« Tu crois que les gens sont morts mais en fait ils ne meurent pas »

Un coup de coeur du Carnet

Stéphanie BLANCHOUD, Jackson Bay, Lansman, 2017, 64 p., 12€, ISBN : 978-2-8071-0131-9

blanchoud jackson bayJackson Bay, Nouvelle-Zélande. Le bout du monde. Les touristes y vont pour sa nature sauvage, ses plages escarpées, sa faune locale… et surtout sa solitude de baie isolée du reste du monde. Le beau temps n’est pas toujours de la partie. Norman, Jeanne, Fish et Mendy y sont coincés. Les intempéries les obligent à rester enfermés dans la kitchenette du camping. L’envie de s’évader est très présente, mais chacun doit prendre son mal en patience. Dans ce huis-clos non désiré, on tue le temps et on apprend peu à peu à se connaître. Norman et Jeanne, la quarantaine, voyagent ensemble en camping-car. Norman a perdu sa femme, Claire, depuis peu. Il réalise son plus grand rêve : voyager en Nouvelle-Zélande, à défaut d’avoir pu le faire avec elle, si ce n’est à travers la lecture du Lonely Planet. Jeanne n’est pas très heureuse dans cette relation. Elle comble son mal-être en parlant beaucoup. Elle aimerait que Norman soit plus tendre, mais il reste dans sa bulle. Fish et Mendy, la trentaine, voyagent en solitaire. Eux aussi ont emporté avec eux leur lot de malheurs. Ils semblent se plaire et se rapprochent l’un de l’autre.

Norman est tendu, il étouffe dans ce petit périmètre et tourne en rond. Il passe le plus clair de son temps à écraser les sandflies qui volent autour de lui. Leurs vacances vont bientôt se terminer et ils n’ont encore rien vu. Jeanne est conciliante et aux petits soins pour tout le monde. Fish évacue ses angoisses grâce au sport et écrit de longues lettres à sa mère. Mendy est taciturne et souvent dans ses pensées. Tous portent en eux le poids d’une disparition récente. La mort rôde… Le voyage serait-il le résultat d’une fuite ? Le besoin d’un havre de paix pour se retrouver ? L’isolement n’est pas tellement dû au lieu, à la météo maussade, au manque de moyens de communication. Il est dû à leurs malheurs personnels qu’ils gardent au fond d’eux-mêmes. De brèves éclaircies parviennent peu à peu à transpercer le manteau gris du ciel. La pluie se calme. Le vent s’adoucit. Les esprits s’apaisent. Vont-ils pouvoir terminer leur voyage ? Retrouveront-ils une sérénité intérieure ?

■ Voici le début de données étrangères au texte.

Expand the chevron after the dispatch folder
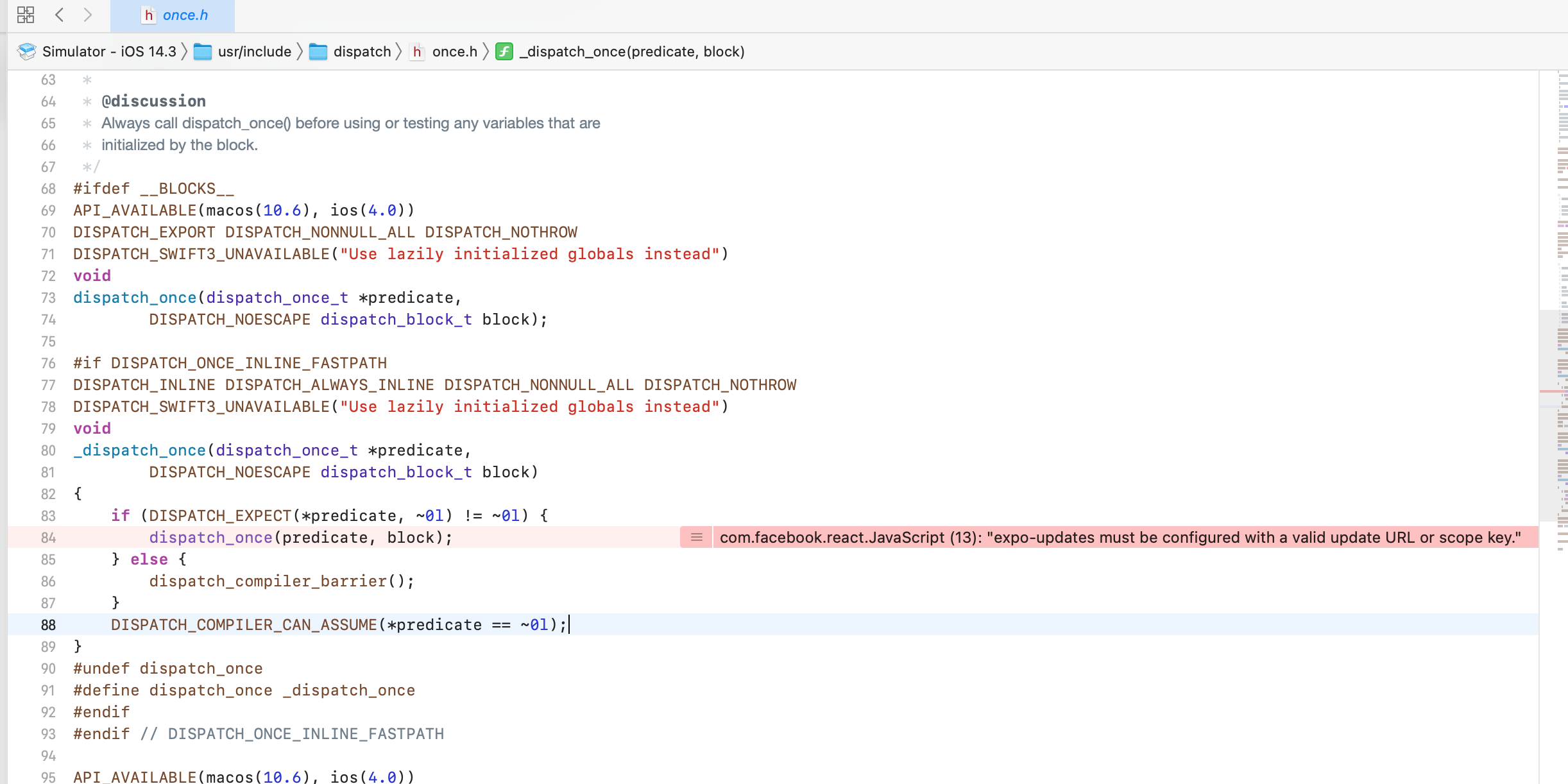Viewport: 1568px width, 784px height. pyautogui.click(x=400, y=52)
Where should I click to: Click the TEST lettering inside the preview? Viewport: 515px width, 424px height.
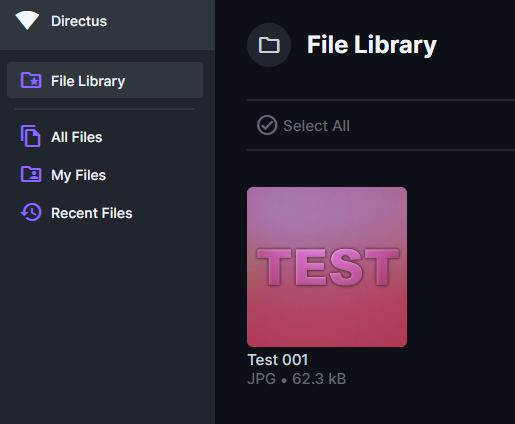(x=328, y=267)
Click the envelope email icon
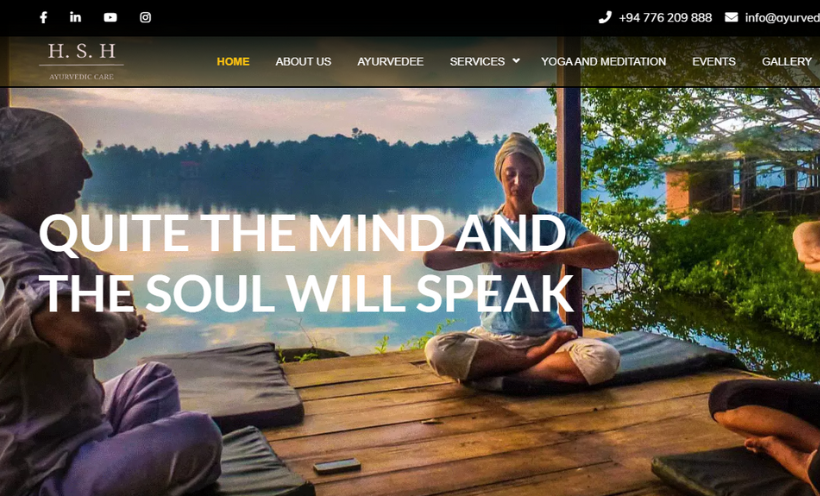Screen dimensions: 820x496 tap(731, 17)
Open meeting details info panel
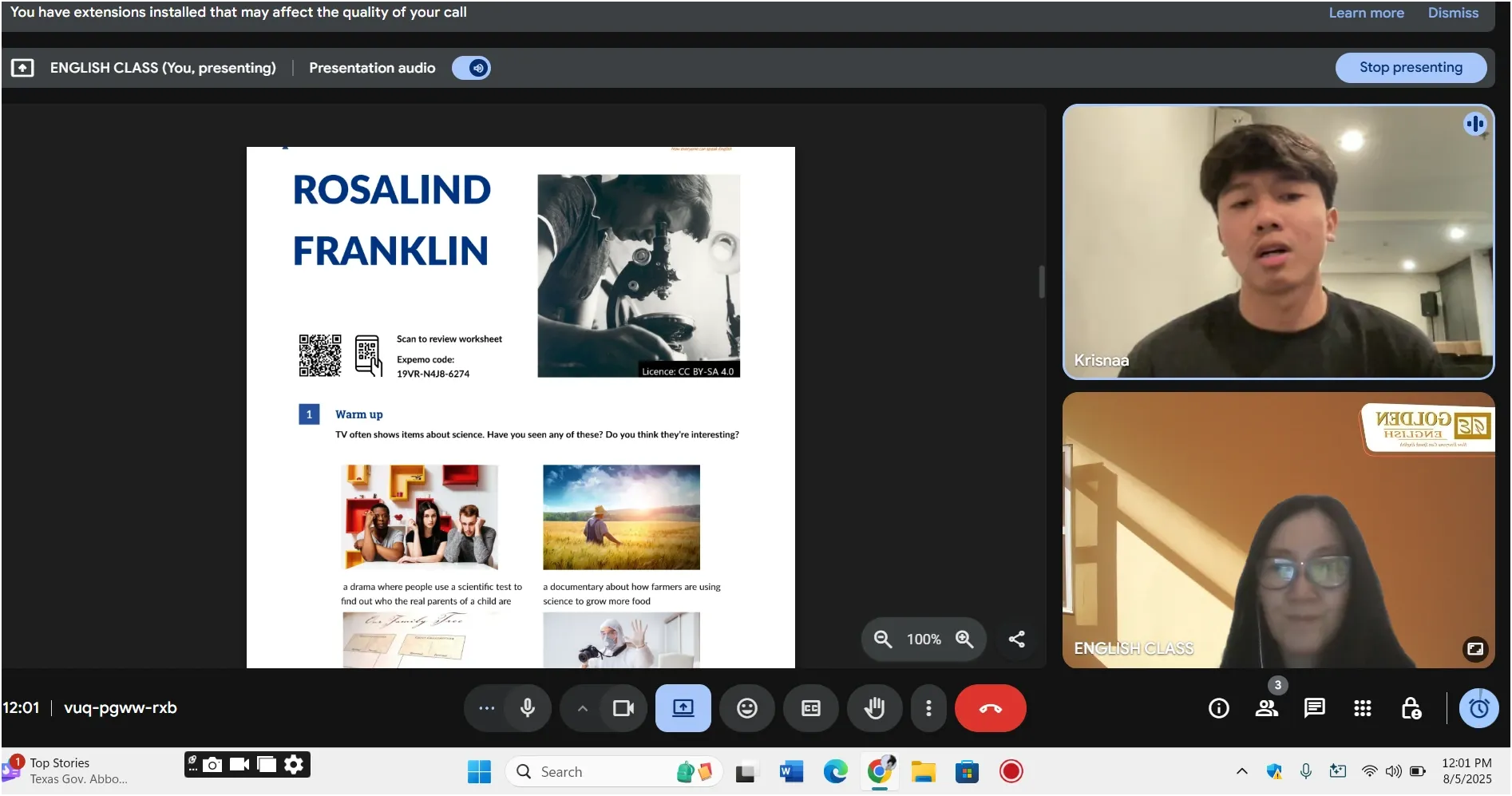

Tout au long de la pièce, le temps semble suspendu. Le récit, d’une plume brève et précise, est parfaitement construit. Stéphanie Blanchoud ne nous livre pas trop d’informations et garde un certain mystère, des interrogations. La tension propre à chaque personnage est de plus en plus palpable. Ces âmes en errance sont admirablement croquées et chacun a droit à son aparté. La pièce traite d’un sujet hautement tabou dans nos sociétés occidentales : la mort et la disparition. Celle-ci reste l’apanage de tout un chacun. Le texte abonde de didascalies que les futurs metteurs en scène choisiront à leur guise de prendre en compte ou non. La pièce a été mise en scène par Stéphanie Blanchoud elle-même et créée à Genève en janvier dernier.